◆ **Task details**: In the rows from the start through the line containing "forward-button is located", replace "image size" with "screenshot size" and give those lines again with everything else unchanged. Leave the pictures out of the answer.

◆ **Dataset entries**:
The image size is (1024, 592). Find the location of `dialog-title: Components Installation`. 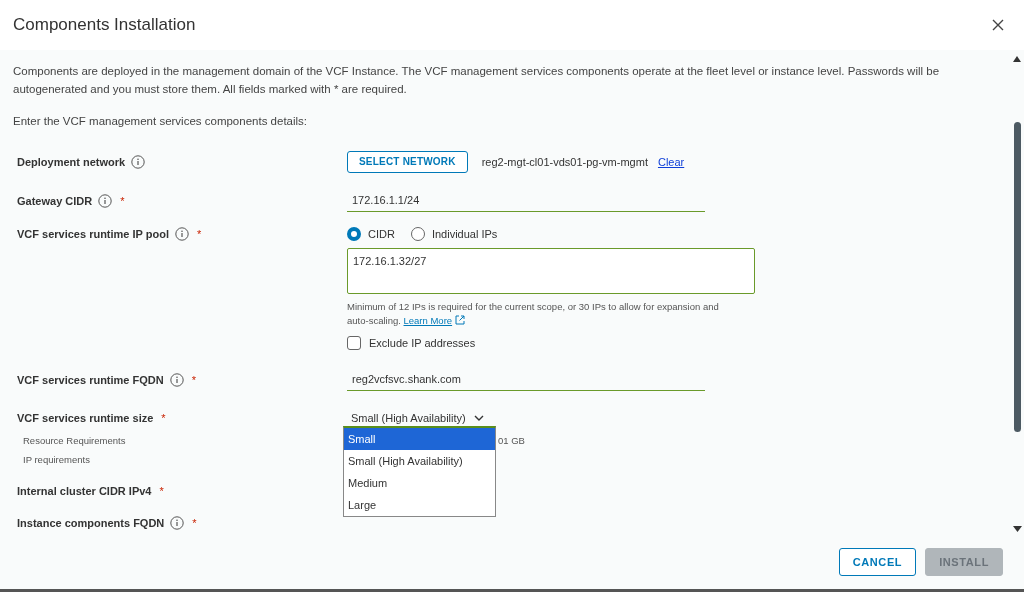

dialog-title: Components Installation is located at coordinates (104, 25).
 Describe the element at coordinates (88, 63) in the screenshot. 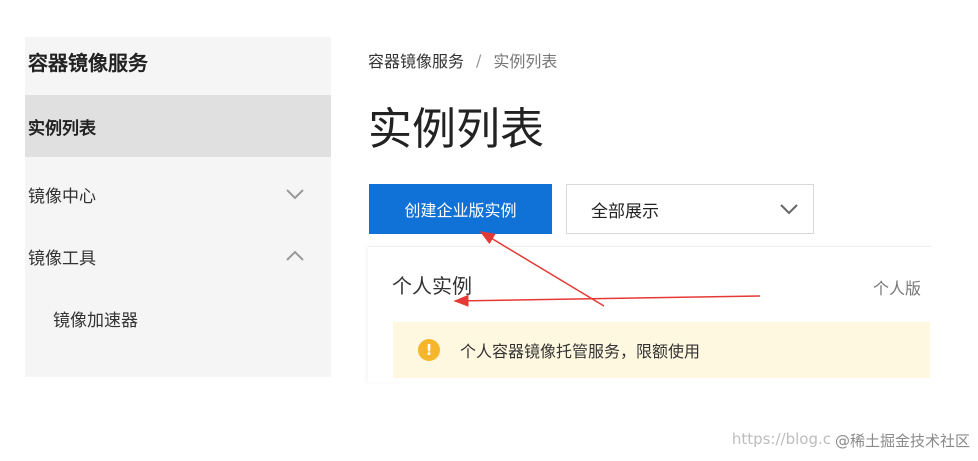

I see `sidebar-title: 容器镜像服务` at that location.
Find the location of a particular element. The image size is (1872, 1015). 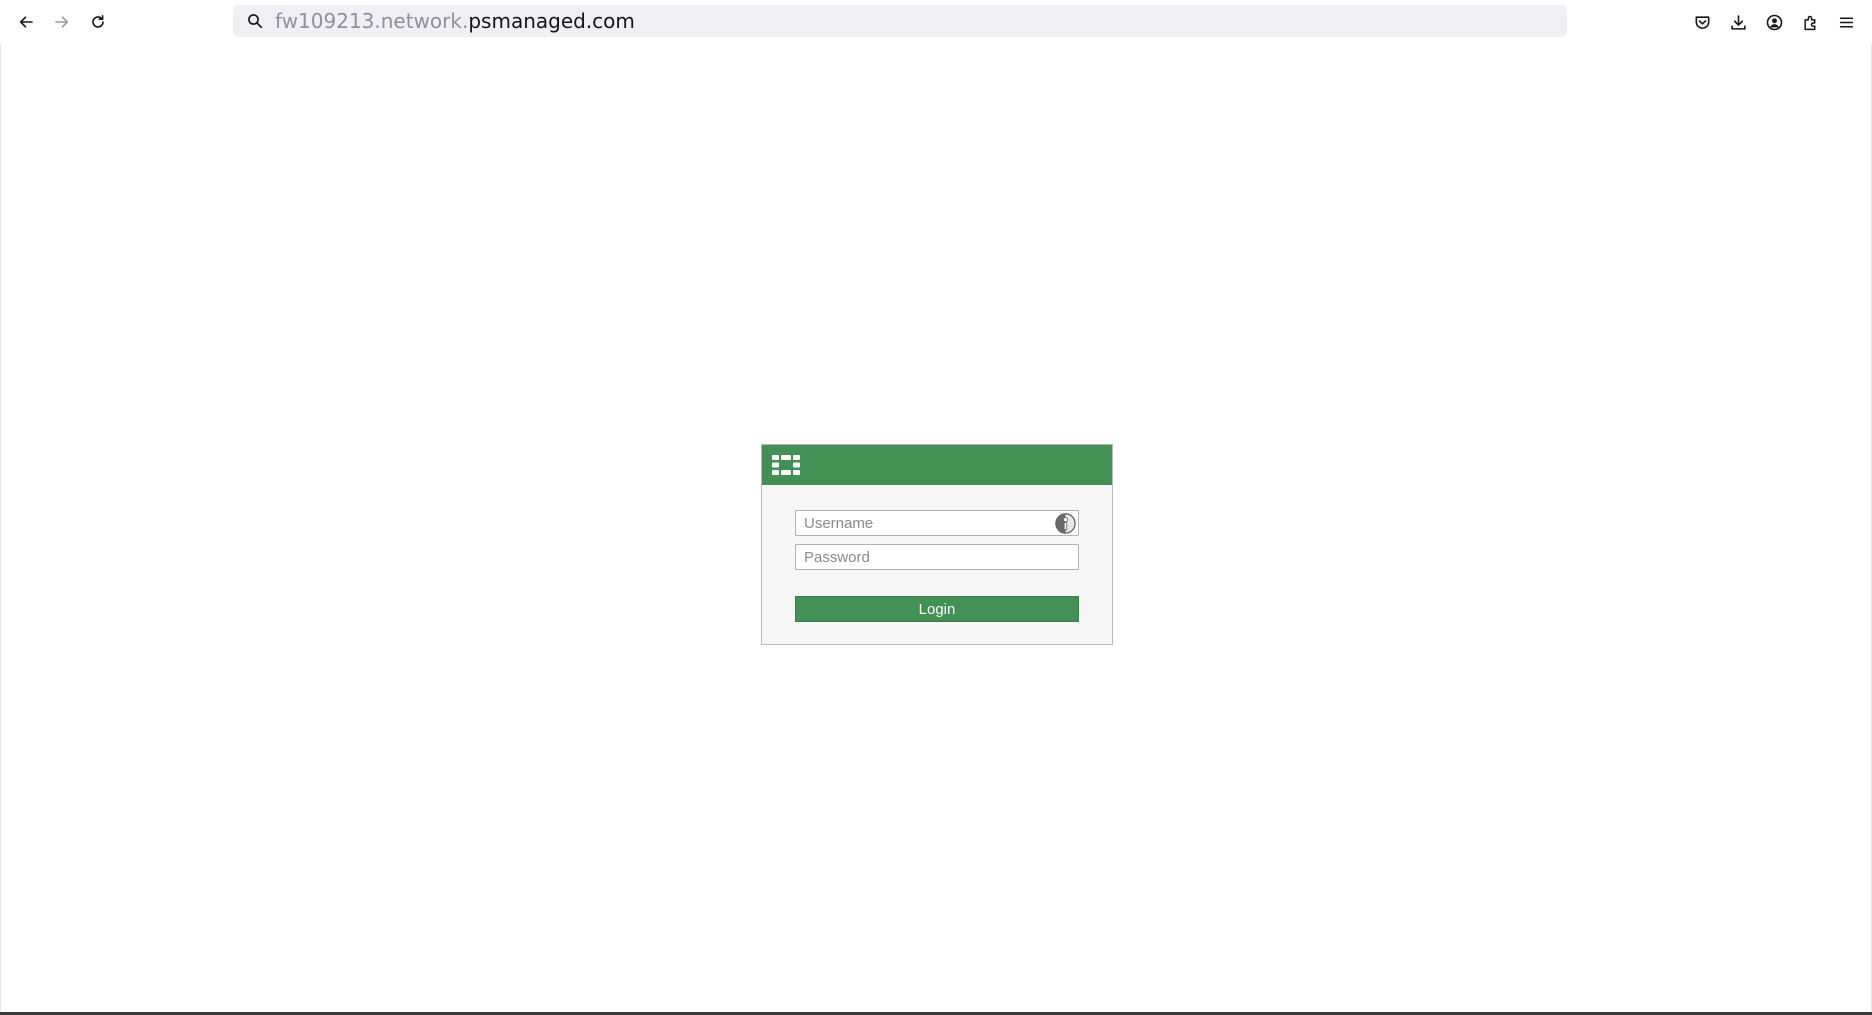

forward-button is located at coordinates (62, 22).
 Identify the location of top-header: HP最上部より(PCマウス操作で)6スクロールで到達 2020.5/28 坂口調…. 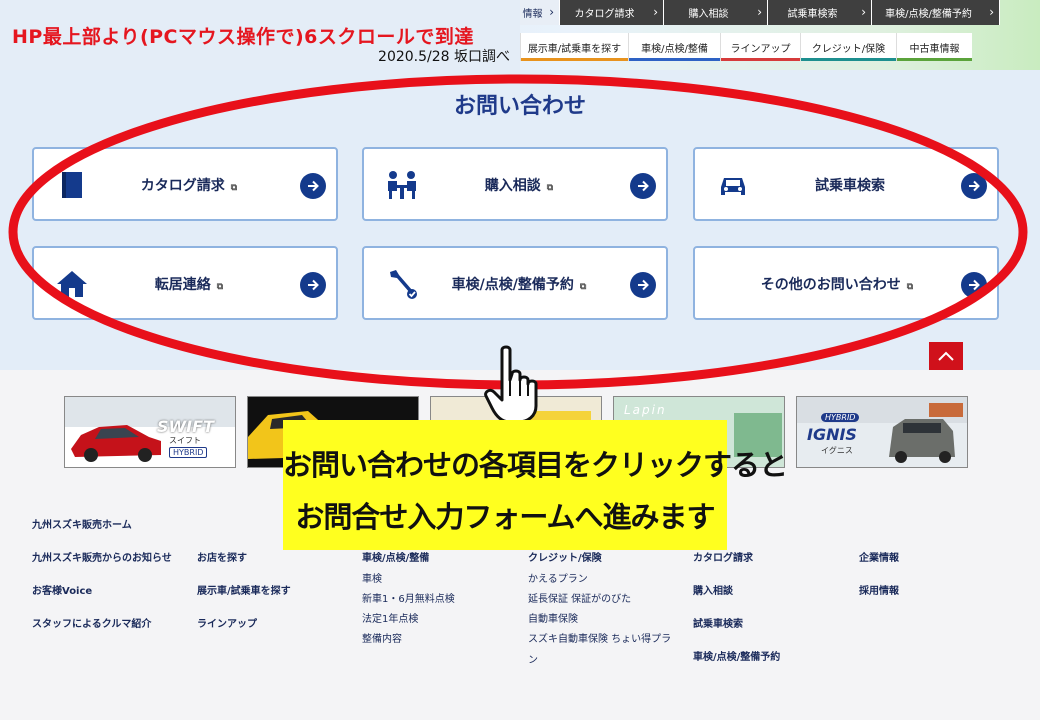
(520, 35).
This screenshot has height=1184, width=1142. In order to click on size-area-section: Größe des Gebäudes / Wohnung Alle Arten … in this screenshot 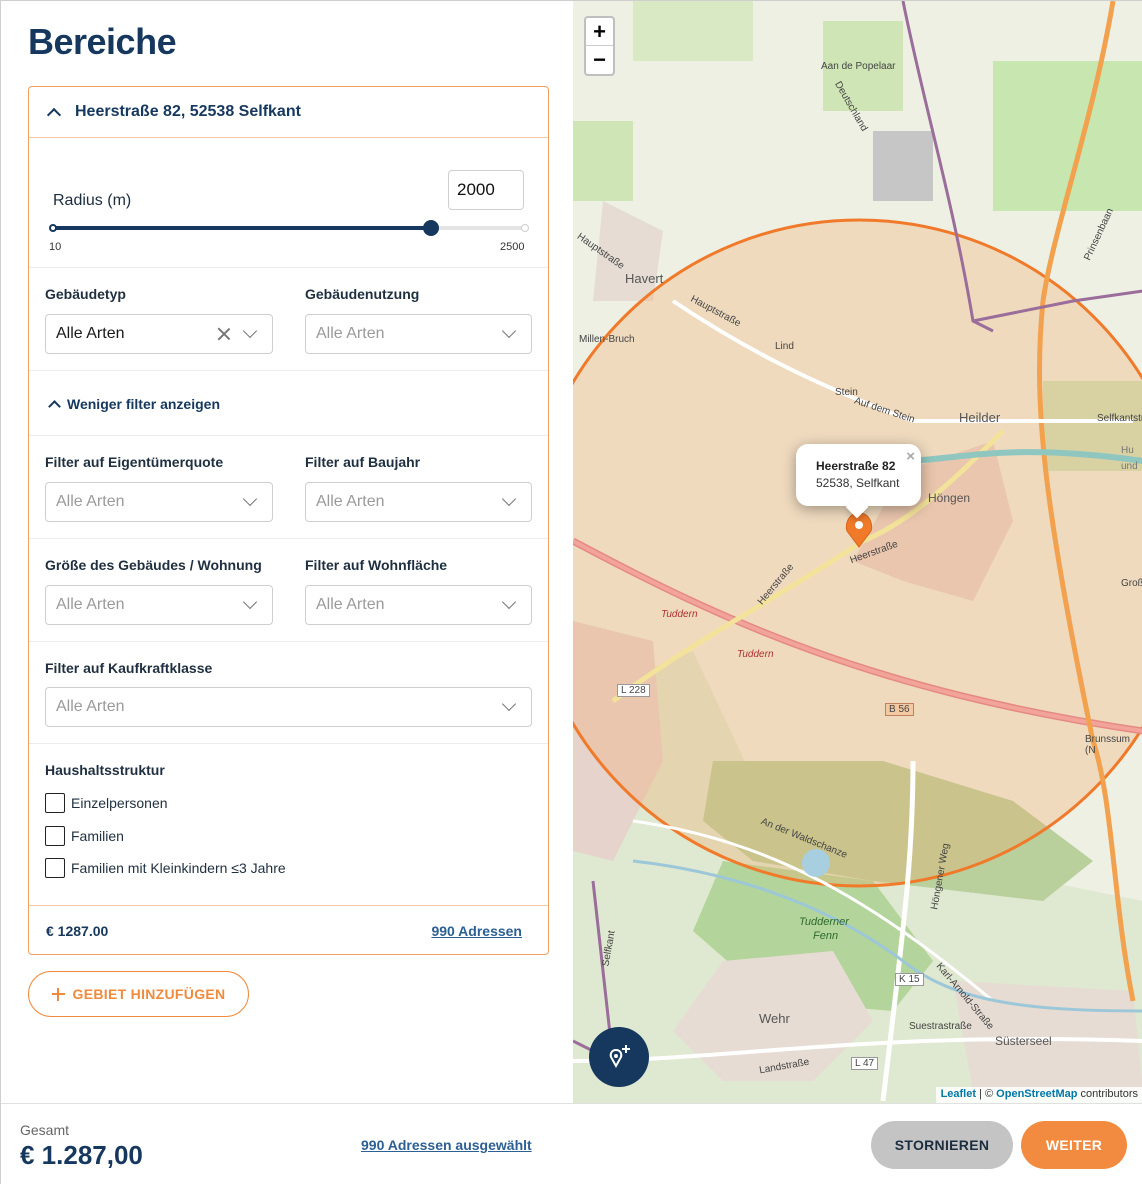, I will do `click(288, 590)`.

◆ **Result of this task**:
The screenshot size is (1024, 592). Find the location of `dialog-title: Components Installation`. 

dialog-title: Components Installation is located at coordinates (104, 25).
 Describe the element at coordinates (88, 63) in the screenshot. 

I see `sidebar-title: 容器镜像服务` at that location.
Find the location of a particular element. The screenshot size is (1872, 1015). 

forward-button is located at coordinates (62, 22).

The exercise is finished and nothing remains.